C’est quand même surprenant de tomber sur des musiciens qui jouent de la musique traditionnelle dans n’importe quel pub en Irlande…

C’est vrai que cela a pris de l’ampleur depuis des années maintenant. C’est vraiment émouvant de voir tant de jeunes jouer de la musique traditionnelle. Même s’ils évoluent vers autre chose par la suite, de plus en plus commencent leur apprentissage par la musique traditionnelle. Ce qui n’était pas le cas quand j’avais leur âge! A mon époque à l’école, c’était un peu la honte de jouer ce genre de musique : nous étions seulement deux ou trois dans toute l’école. Je me cachais ! La révolution musicale a commencé dans les années 1950 jusqu’aux années 1970 avec l’émergence de nombreux groupes. Une tendance peut-être plus commerciale dans les années 90 est apparue avec le succès de Riverdance par exemple. La musique traditionnelle est devenue au fil du temps un aspect dominant de la culture Irlandaise.

Vous êtes très actif en dehors de The Gloaming…

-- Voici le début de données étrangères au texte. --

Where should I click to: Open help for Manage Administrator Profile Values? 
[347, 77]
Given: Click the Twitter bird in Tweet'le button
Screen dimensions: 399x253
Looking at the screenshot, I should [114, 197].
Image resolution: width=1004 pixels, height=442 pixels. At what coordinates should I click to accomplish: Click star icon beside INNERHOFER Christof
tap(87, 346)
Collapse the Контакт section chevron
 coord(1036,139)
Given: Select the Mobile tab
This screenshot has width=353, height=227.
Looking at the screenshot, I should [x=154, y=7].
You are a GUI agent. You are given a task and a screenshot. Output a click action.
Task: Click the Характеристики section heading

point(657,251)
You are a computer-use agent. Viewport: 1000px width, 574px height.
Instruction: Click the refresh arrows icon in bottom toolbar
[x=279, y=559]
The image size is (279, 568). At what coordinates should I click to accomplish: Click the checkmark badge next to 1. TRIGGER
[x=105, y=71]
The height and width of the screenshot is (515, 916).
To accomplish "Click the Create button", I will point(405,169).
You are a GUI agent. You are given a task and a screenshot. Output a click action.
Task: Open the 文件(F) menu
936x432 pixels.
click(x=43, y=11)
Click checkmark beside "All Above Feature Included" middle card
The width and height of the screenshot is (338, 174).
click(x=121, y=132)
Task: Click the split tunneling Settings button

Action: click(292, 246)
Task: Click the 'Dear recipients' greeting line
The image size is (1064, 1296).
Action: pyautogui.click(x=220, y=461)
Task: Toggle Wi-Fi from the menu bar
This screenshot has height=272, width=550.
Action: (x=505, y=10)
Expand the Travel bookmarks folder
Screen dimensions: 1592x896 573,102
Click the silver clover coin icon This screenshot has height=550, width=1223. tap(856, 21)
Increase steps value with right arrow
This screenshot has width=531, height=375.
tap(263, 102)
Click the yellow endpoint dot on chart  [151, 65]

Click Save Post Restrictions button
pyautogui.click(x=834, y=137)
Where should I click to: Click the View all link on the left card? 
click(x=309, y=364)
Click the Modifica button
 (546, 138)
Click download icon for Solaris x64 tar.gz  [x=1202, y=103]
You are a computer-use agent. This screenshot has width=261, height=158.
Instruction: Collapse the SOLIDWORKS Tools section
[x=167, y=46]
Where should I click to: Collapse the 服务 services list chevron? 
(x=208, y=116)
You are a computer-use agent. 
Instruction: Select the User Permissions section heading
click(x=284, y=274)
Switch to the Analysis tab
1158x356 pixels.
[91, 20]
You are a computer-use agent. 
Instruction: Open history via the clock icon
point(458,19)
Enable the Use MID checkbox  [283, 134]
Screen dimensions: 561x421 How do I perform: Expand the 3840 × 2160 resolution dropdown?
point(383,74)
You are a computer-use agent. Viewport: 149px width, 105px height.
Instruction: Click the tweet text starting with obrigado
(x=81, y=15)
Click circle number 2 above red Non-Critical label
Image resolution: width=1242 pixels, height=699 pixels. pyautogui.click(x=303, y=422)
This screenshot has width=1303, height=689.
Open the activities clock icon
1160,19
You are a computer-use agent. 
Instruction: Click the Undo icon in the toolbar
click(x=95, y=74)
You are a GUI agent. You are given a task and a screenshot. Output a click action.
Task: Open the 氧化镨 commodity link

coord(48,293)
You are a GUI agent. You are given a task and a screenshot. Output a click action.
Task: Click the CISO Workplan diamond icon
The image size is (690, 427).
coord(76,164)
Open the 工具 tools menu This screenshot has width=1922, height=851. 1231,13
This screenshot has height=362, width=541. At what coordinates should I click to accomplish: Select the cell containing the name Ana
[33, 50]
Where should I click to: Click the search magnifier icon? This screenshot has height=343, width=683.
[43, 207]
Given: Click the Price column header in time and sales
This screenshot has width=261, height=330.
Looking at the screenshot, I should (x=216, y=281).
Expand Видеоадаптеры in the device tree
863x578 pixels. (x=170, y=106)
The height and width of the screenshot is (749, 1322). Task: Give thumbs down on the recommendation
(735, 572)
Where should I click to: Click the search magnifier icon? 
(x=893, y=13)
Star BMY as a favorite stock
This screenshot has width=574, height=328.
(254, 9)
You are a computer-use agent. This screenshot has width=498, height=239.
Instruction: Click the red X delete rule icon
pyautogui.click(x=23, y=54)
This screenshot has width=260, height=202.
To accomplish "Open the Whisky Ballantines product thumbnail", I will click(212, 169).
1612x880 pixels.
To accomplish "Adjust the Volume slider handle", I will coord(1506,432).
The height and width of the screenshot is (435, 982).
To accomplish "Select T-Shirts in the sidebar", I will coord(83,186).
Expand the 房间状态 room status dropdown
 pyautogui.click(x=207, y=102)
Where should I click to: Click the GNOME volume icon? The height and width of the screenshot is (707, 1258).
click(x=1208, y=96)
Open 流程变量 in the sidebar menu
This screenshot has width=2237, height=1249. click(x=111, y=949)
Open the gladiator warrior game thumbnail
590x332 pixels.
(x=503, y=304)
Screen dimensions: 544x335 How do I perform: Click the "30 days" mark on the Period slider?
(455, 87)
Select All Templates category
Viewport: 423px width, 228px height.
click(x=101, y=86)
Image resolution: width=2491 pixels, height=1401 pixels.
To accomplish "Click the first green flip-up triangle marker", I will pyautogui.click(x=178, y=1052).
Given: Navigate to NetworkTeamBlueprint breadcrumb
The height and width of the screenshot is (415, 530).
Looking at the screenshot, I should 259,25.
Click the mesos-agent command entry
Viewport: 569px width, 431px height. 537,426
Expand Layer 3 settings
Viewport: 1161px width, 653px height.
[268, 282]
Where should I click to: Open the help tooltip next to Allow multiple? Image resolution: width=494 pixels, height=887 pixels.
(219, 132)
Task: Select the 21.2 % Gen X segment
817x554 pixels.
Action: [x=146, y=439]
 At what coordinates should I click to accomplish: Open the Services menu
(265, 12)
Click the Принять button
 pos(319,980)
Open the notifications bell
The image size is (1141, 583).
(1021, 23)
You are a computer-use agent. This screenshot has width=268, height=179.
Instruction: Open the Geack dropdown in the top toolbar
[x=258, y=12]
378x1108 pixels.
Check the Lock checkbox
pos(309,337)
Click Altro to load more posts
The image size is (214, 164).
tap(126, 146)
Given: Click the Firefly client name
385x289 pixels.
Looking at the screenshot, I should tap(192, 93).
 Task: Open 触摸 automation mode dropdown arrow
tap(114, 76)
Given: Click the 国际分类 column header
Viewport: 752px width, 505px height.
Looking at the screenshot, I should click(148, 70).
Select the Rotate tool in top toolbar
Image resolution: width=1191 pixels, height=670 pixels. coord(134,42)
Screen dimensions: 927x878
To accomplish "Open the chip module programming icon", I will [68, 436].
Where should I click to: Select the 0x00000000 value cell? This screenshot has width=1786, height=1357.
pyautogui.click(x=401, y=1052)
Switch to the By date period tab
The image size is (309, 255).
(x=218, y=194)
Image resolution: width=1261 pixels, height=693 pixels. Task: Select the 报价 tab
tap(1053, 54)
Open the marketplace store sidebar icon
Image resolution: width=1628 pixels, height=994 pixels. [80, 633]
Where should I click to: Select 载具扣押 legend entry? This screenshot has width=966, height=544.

En effet. L’an passé, j’ai formé un string quartet à Brooklyn qui se met tout doucement en place. Cela m’amuse et me permet de rester occupé. Mais tous les autres musiciens du groupe ont leurs propres projets avec d’autres musiciens. C’est très positif, car lorsque l’on se réunit pour travailler sur The Gloaming, on est très enthousiastes. Pour nous, c’est un scénario idéal car cela nous permet de maximiser notre potentiel créatif. On ne peut pas compter que sur un seul projet : cela met une pression trop forte que nous voulons éviter.